Every line from the line containing "Click the target icon next to Win Rate" through the end of the data is to be reproduced exactly, excluding pictures.

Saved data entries
━━━

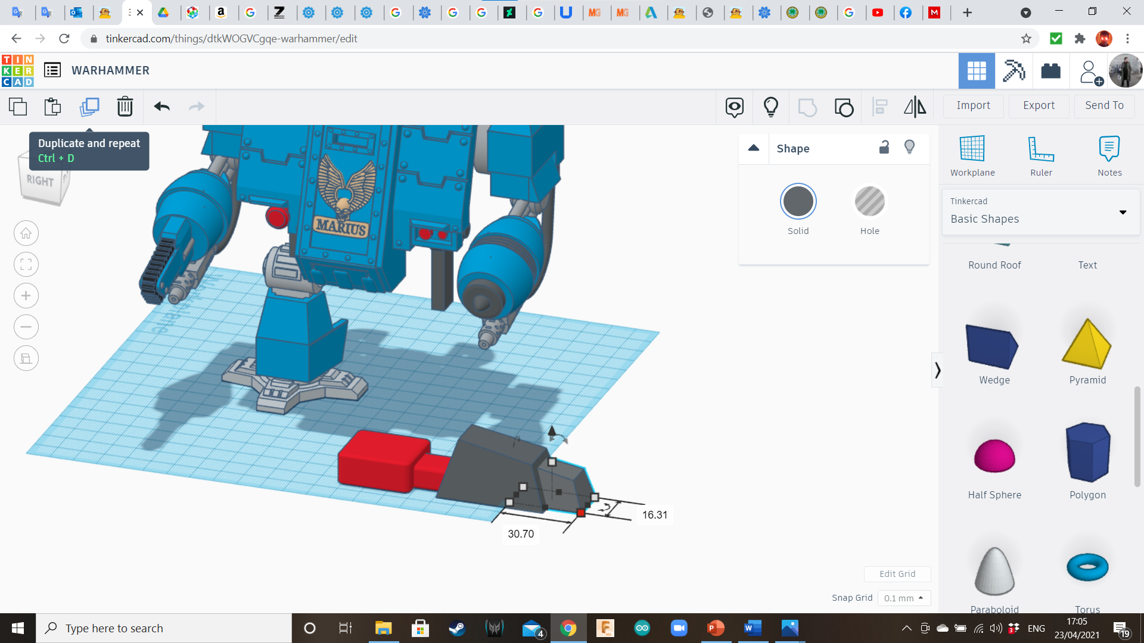Viewport: 1144px width, 643px height.
Task: Pick the Pyramid shape thumbnail
Action: click(1087, 345)
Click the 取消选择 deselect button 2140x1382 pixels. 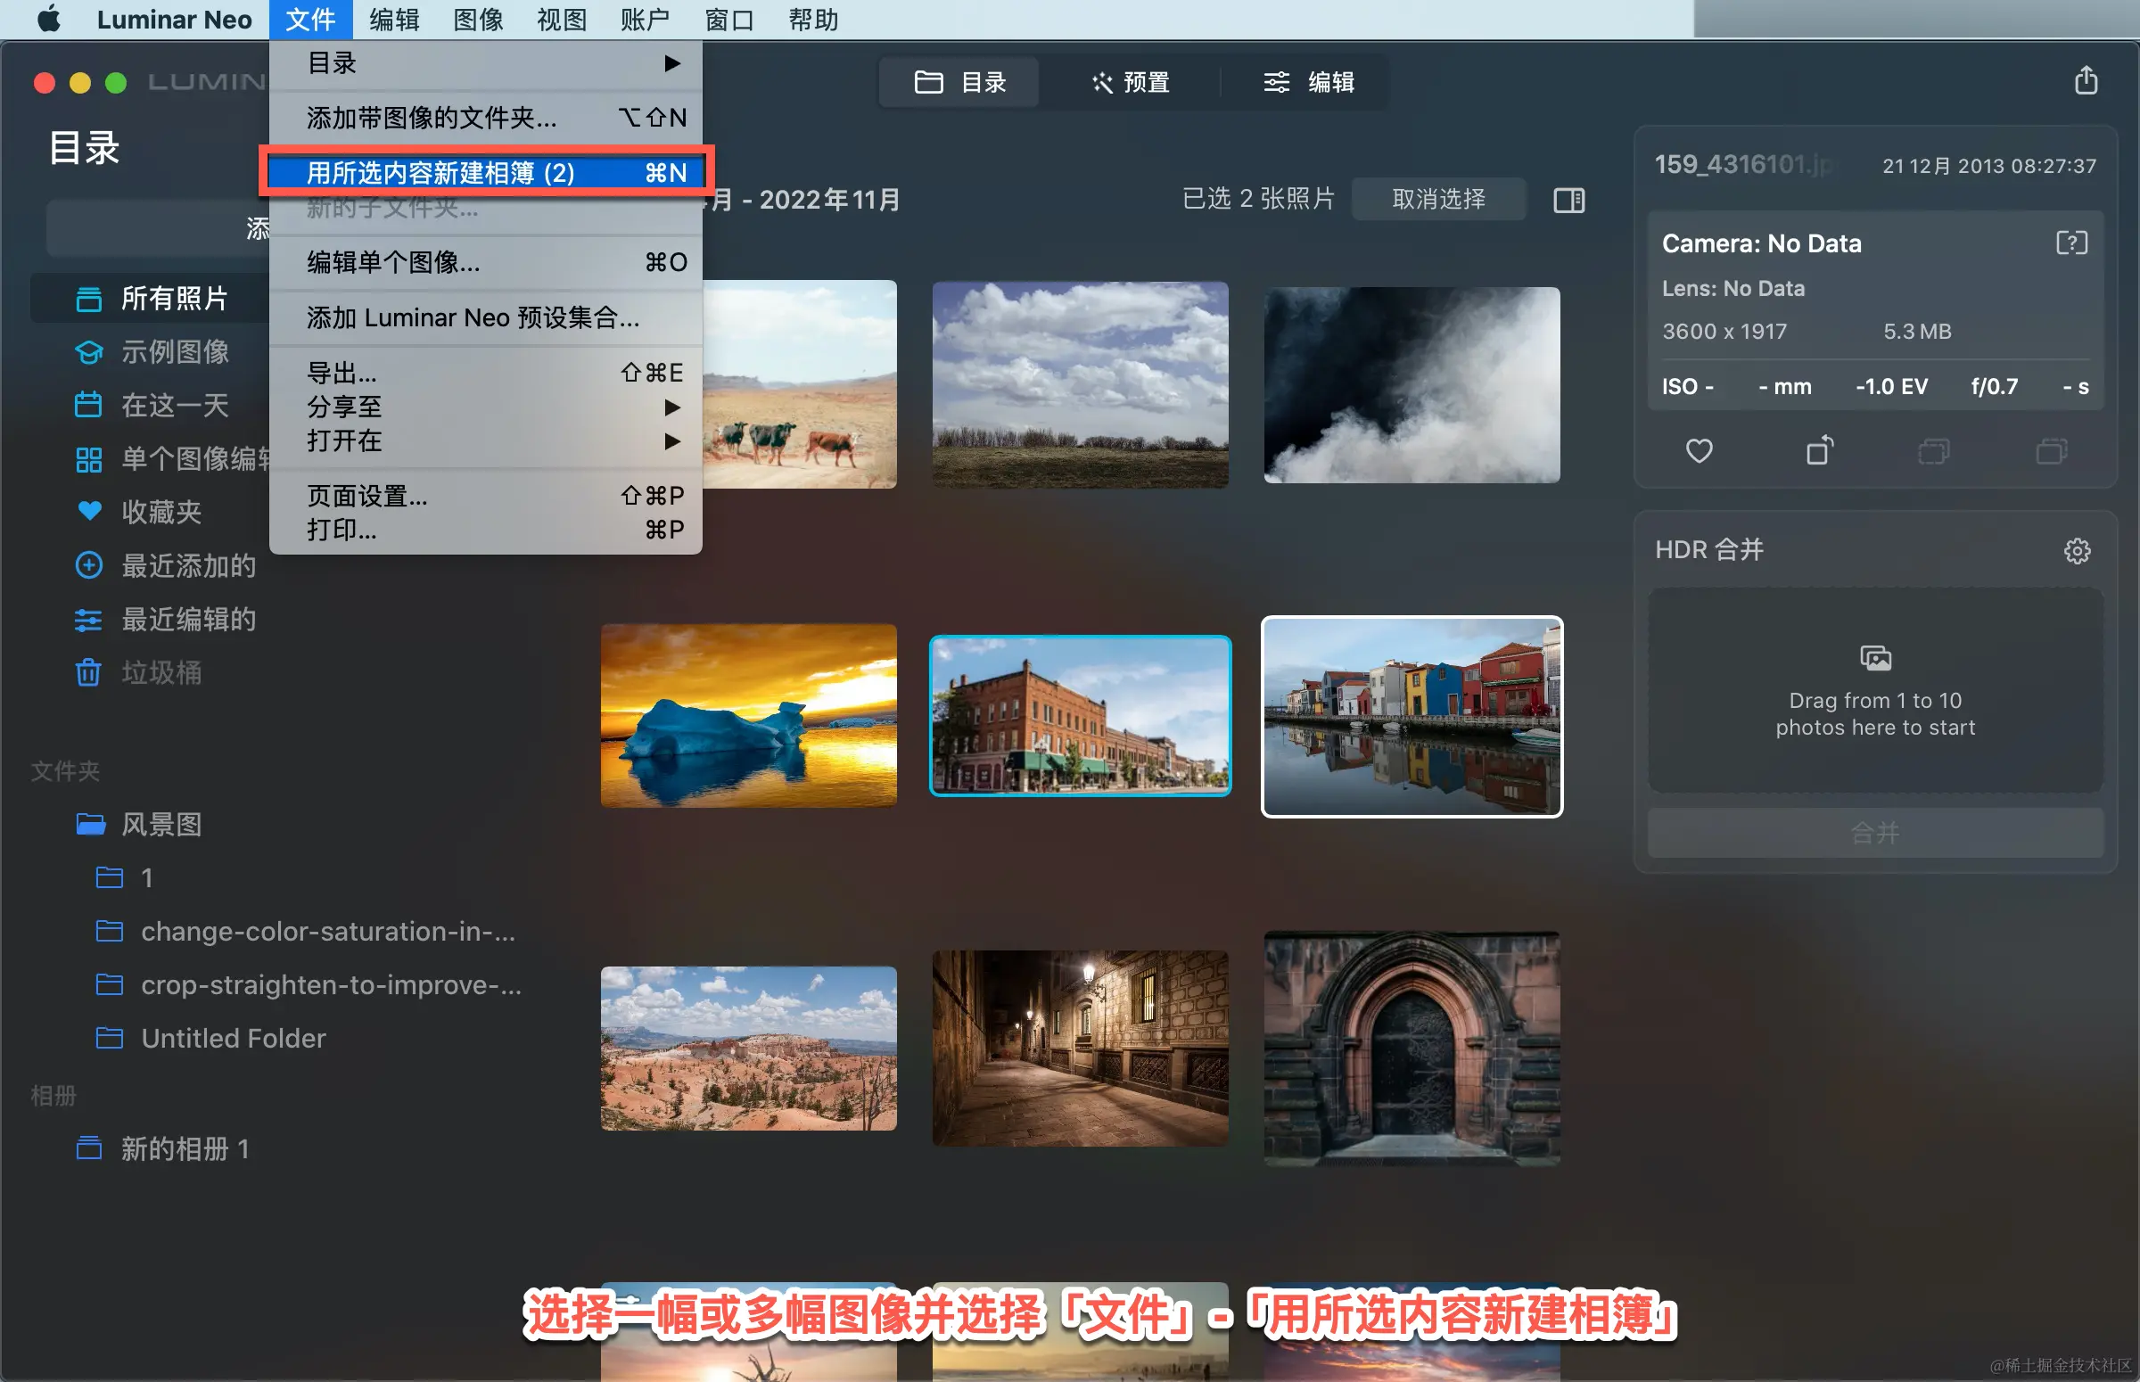pyautogui.click(x=1437, y=198)

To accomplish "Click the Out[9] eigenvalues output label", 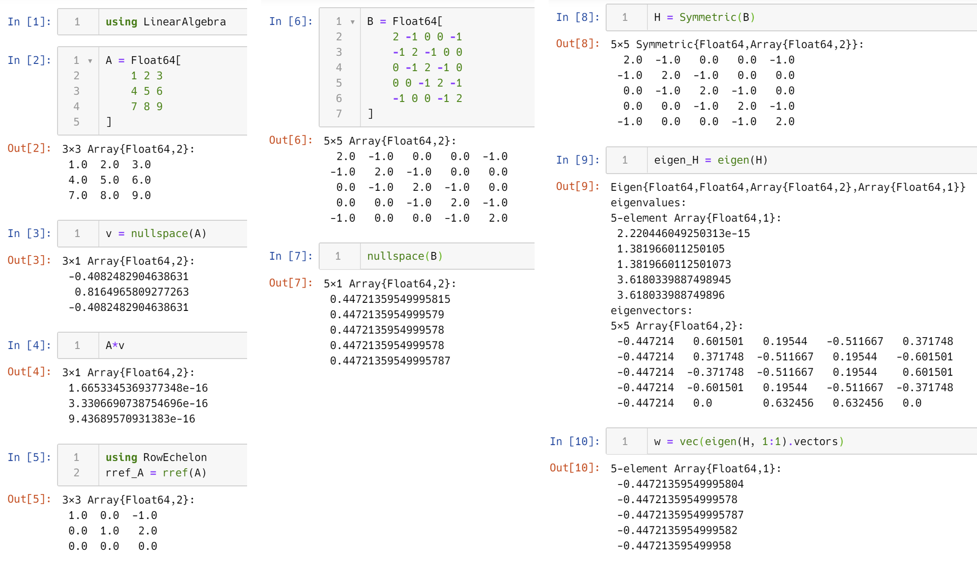I will tap(577, 186).
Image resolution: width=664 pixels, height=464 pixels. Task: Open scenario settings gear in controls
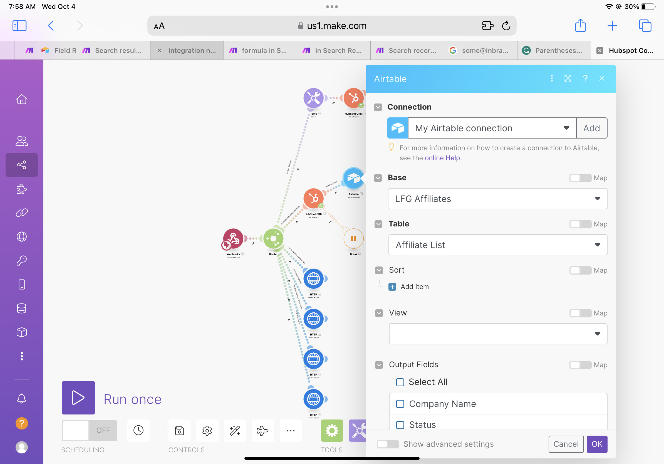(207, 430)

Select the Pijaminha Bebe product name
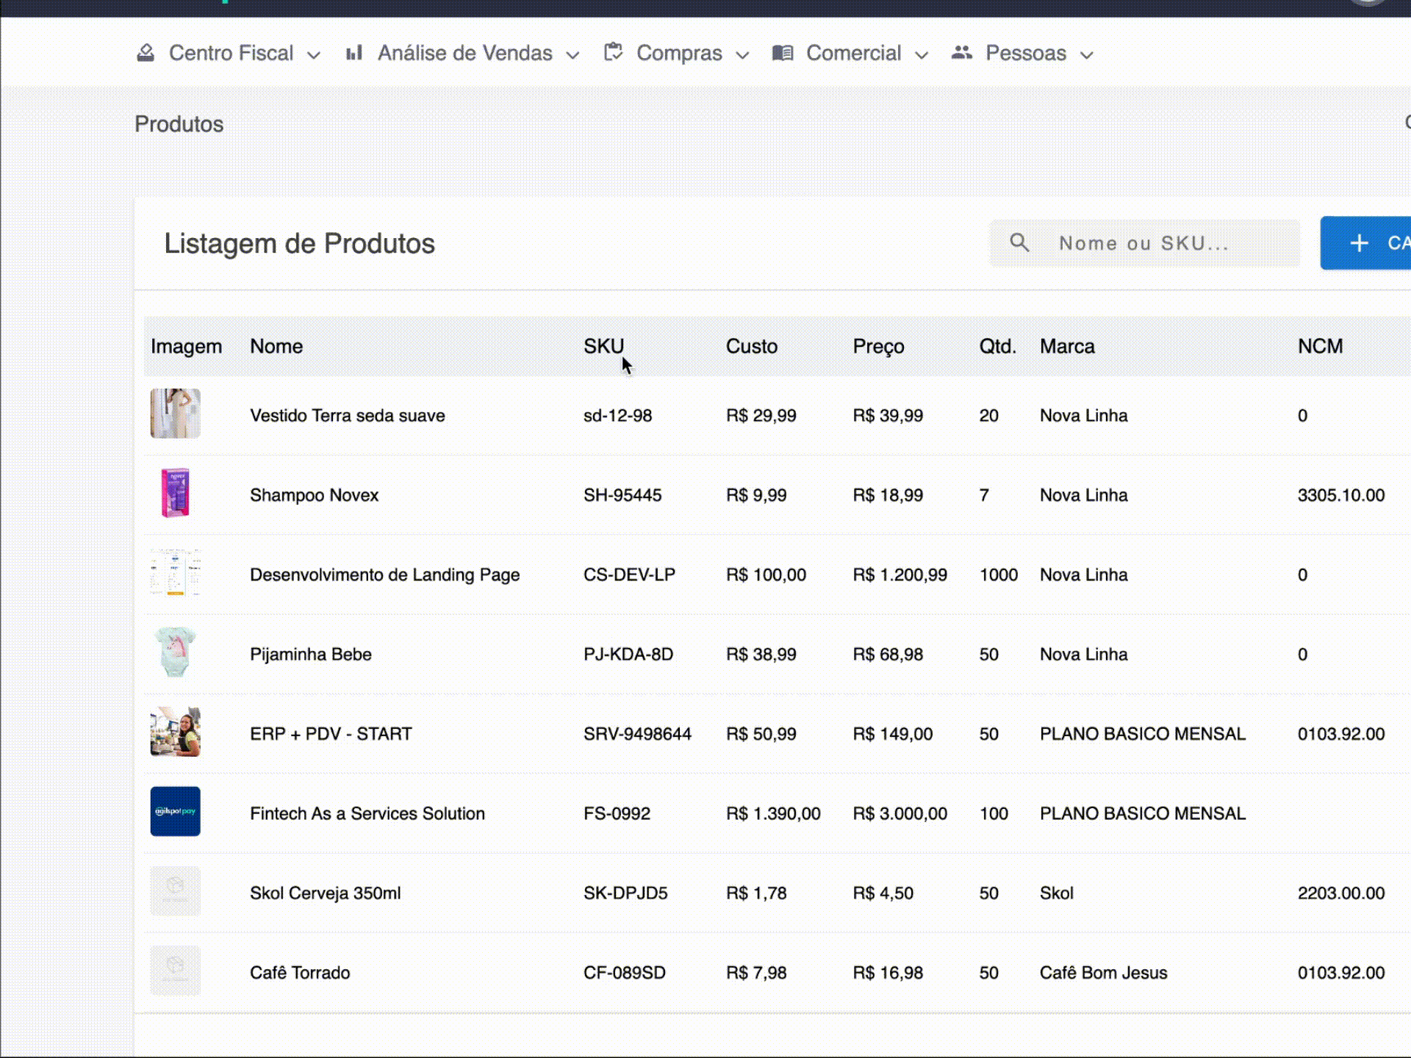coord(310,654)
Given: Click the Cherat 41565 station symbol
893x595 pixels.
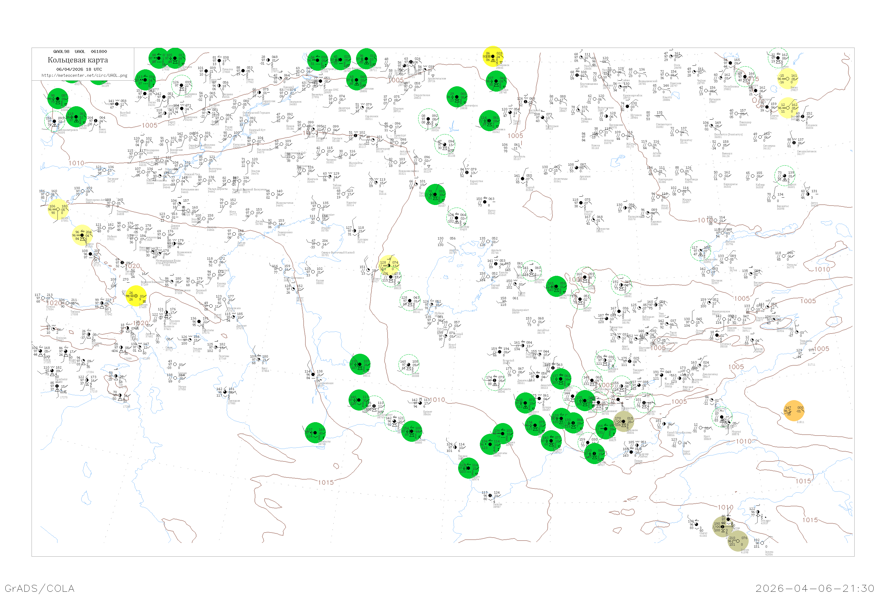Looking at the screenshot, I should tap(697, 524).

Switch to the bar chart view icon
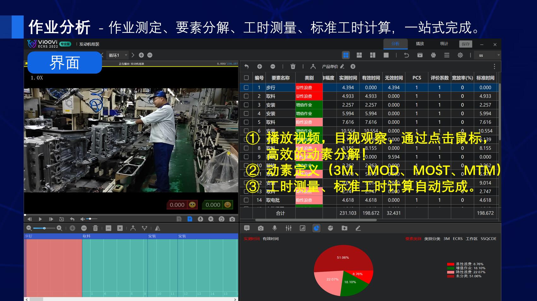pyautogui.click(x=303, y=228)
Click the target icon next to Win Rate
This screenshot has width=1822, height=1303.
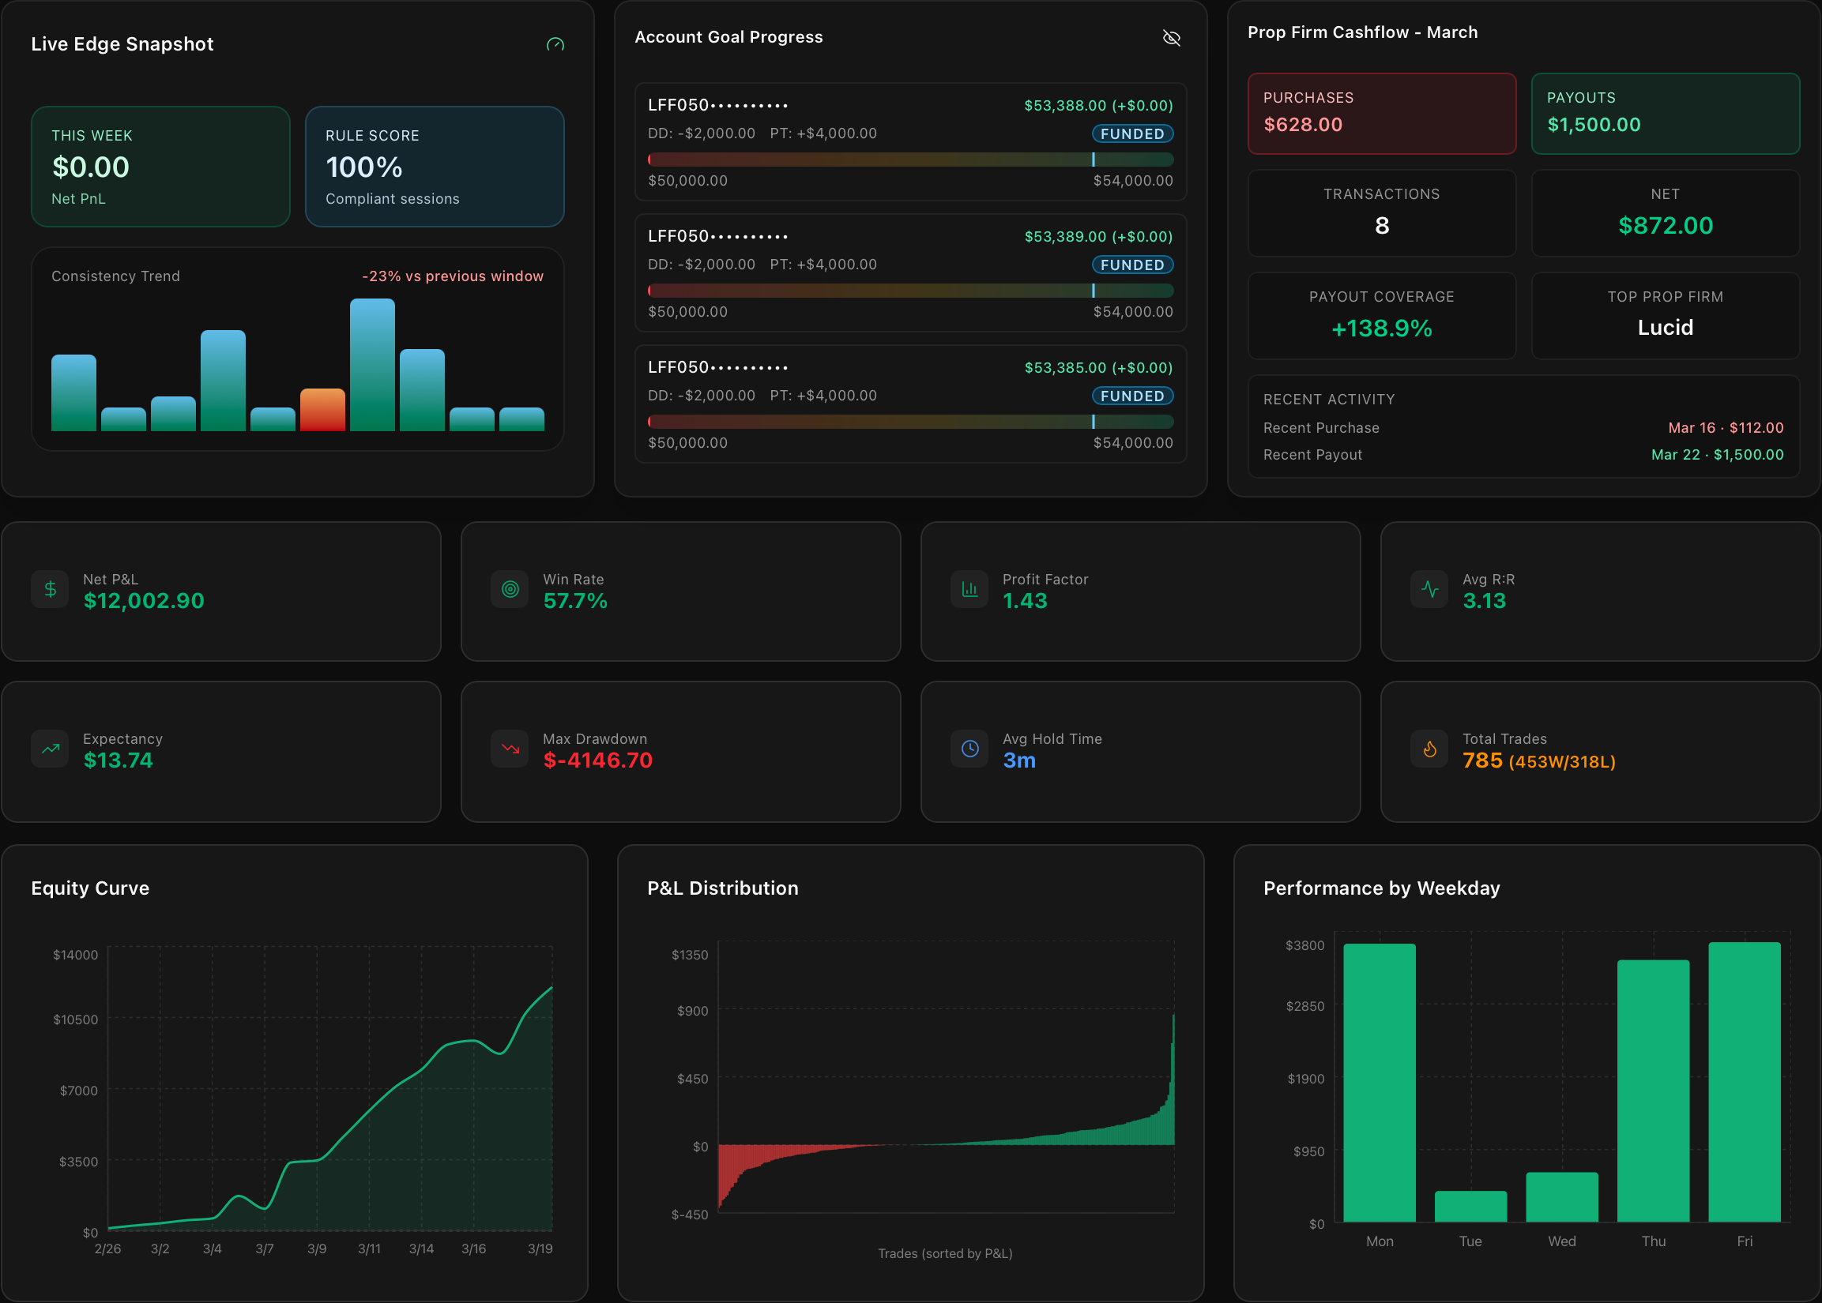tap(509, 589)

━━━

▶ _RESPONSE_:
Click the target icon next to Win Rate
This screenshot has width=1822, height=1303.
tap(509, 589)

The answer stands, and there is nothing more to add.